Data entries:
▼

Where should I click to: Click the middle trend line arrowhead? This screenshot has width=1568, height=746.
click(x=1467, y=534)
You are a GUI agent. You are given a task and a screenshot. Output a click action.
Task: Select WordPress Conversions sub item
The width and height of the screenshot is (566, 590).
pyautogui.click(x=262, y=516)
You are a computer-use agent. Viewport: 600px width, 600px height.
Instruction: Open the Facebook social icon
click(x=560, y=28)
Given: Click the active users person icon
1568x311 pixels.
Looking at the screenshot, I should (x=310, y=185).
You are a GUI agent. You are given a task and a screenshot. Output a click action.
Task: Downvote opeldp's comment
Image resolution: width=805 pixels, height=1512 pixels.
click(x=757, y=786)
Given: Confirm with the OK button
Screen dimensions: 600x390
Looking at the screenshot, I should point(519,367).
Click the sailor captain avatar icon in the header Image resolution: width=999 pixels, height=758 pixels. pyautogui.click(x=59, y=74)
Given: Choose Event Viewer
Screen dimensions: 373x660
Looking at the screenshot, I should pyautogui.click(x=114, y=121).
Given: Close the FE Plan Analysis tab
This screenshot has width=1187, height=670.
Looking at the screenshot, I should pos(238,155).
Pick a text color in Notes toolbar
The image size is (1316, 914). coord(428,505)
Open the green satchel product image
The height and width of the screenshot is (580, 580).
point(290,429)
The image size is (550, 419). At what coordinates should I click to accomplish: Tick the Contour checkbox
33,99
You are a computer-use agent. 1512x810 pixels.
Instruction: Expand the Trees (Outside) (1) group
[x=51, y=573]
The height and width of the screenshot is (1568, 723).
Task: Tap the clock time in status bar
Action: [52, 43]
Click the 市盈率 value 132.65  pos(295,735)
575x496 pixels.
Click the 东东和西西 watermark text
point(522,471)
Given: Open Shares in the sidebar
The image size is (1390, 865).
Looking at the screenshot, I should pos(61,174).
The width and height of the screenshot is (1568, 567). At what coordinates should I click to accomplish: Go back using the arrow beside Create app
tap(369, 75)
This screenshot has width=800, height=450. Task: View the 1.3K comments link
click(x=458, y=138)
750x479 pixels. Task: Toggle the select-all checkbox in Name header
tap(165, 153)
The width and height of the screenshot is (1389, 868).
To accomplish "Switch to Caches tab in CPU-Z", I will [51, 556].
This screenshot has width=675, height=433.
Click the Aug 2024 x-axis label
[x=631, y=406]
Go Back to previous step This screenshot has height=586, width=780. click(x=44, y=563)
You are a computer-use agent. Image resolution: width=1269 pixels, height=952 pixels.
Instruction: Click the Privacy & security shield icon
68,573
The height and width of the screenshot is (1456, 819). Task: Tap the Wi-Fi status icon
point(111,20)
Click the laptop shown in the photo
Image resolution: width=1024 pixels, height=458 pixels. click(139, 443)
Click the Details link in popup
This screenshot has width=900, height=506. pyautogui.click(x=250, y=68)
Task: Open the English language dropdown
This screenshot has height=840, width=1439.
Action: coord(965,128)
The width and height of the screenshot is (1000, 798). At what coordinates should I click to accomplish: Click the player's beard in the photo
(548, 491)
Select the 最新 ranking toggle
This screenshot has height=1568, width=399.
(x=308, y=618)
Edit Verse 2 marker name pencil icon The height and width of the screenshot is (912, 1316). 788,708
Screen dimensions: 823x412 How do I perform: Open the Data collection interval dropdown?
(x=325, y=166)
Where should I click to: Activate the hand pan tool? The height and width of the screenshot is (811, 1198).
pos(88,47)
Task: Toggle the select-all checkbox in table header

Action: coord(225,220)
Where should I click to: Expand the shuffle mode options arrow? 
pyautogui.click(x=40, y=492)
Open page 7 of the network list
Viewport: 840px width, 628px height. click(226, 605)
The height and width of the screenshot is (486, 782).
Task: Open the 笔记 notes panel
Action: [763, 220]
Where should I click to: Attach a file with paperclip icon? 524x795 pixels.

▲

→ WHAT TO WORK ON:
Starting with the first line above and ending with the line that holds "You are a computer-use agent. 1512x810", restate each line word for word and add nothing else.

→ RESULT OF THIS EXERCISE:
Where should I click to: Click the middle trend line arrowhead? This screenshot has width=1568, height=746.
click(x=1467, y=534)
You are a GUI agent. You are given a task and a screenshot. Output a click action.
Task: Select WordPress Conversions sub item
The width and height of the screenshot is (566, 590).
pyautogui.click(x=262, y=516)
You are a computer-use agent. Viewport: 600px width, 600px height.
Instruction: Open the Facebook social icon
click(x=560, y=28)
Given: Click the active users person icon
1568x311 pixels.
Looking at the screenshot, I should (x=310, y=185).
You are a GUI agent. You are given a task and a screenshot. Output a click action.
Task: Downvote opeldp's comment
Image resolution: width=805 pixels, height=1512 pixels.
click(x=757, y=786)
Given: Confirm with the OK button
Screen dimensions: 600x390
Looking at the screenshot, I should point(519,367).
Click the sailor captain avatar icon in the header Image resolution: width=999 pixels, height=758 pixels. pyautogui.click(x=59, y=74)
Given: Choose Event Viewer
Screen dimensions: 373x660
Looking at the screenshot, I should pyautogui.click(x=114, y=121).
Given: Close the FE Plan Analysis tab
This screenshot has width=1187, height=670.
Looking at the screenshot, I should pos(238,155).
Pick a text color in Notes toolbar
The image size is (1316, 914). coord(428,505)
Open the green satchel product image
The height and width of the screenshot is (580, 580).
point(290,429)
The image size is (550, 419). At what coordinates should I click to accomplish: Tick the Contour checkbox
33,99
You are a computer-use agent. 1512x810 pixels.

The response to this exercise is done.